Page extract:
Help Your Children Fall in Love with Poetry

picture of girl reading a book

If you’re looking for ideas to help your children fall in love with poetry without killing their love of learning, keep reading this guest post by Angela from Schooling with Grace.

Picture of girl reading a book

One of my favorite early school memories is of our class memorizing one of Shel Silverstein’s poems. We laughed hysterically, as all first graders do, at the antics of the characters in the poems. The poems were silly and relatable to our little six-year-old selves.

It was just the beginning of my love of poetry that continued on in my teen years. I wrestled with more complex poems like Edgar Allen Poe’s Raven and The Road Not Taken by Robert Frost. If you are looking for a way to help your children fall in love with poetry, these 5 tips will get you on your way.

 

5 Ways to Help Your Children Fall in Love with Poetry

1. Choose Age-Appropriate poems and authors.

While you may be itching to introduce your children to the likes of Henry Thoreau or Langston Hughes, it’s important to remember that some of the subject matter written about by these classic poets may not be appropriate for young children. The language and imagery might be difficult to read and understand and more frustrating than fun.

Start by introducing your younger children to poets like Jack Prelutsky, E.E Cummings and Shel Silverstein. Their fun and quirky style will get students laughing and the rhyming pattern that most children’s author’s use will allow for easy reading and memorization.

If your students are older, start them off with poets like Robert Frost and Emily Browning, who might be more familiar poets, before moving them on to older classics.

To do:
[a] Name every poet mentioned in the poetry article, giving each one once.
[b] Write out, without changes, the stretch of the entries from the line containing "The image size is (934, 833)." through the end of the entries.

Entries:
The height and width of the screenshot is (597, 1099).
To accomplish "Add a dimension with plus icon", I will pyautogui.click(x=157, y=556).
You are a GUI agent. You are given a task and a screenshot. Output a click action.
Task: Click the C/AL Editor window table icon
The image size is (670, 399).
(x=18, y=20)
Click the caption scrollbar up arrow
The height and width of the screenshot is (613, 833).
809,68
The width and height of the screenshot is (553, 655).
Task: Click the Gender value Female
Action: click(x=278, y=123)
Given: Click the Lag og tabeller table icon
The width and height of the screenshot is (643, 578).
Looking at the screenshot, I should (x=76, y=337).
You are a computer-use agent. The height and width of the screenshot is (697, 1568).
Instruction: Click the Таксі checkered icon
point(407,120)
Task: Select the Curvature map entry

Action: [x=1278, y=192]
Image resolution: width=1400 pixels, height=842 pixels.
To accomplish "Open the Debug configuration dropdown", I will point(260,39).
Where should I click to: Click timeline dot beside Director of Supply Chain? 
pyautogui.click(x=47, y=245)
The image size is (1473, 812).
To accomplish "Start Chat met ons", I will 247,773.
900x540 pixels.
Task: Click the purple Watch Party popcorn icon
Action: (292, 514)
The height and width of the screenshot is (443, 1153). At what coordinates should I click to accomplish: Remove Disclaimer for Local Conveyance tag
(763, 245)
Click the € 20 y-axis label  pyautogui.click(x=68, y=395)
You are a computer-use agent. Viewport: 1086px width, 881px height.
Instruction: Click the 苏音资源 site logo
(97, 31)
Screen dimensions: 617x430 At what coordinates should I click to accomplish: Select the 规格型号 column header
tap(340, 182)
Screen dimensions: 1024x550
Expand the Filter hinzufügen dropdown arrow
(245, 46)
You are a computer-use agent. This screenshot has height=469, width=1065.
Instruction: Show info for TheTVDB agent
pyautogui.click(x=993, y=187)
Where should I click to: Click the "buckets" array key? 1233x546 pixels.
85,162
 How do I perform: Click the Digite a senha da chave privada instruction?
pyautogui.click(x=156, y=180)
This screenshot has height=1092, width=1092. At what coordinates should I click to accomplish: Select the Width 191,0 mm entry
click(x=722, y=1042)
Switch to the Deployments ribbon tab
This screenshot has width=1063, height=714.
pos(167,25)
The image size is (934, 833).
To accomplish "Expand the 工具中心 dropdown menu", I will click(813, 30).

Solutions to the exercise:
[a] Shel Silverstein, Edgar Allen Poe, Robert Frost, Henry Thoreau, Langston Hughes, Jack Prelutsky, E.E Cummings, Emily Browning

[b]
The image size is (934, 833).
To accomplish "Expand the 工具中心 dropdown menu", I will click(813, 30).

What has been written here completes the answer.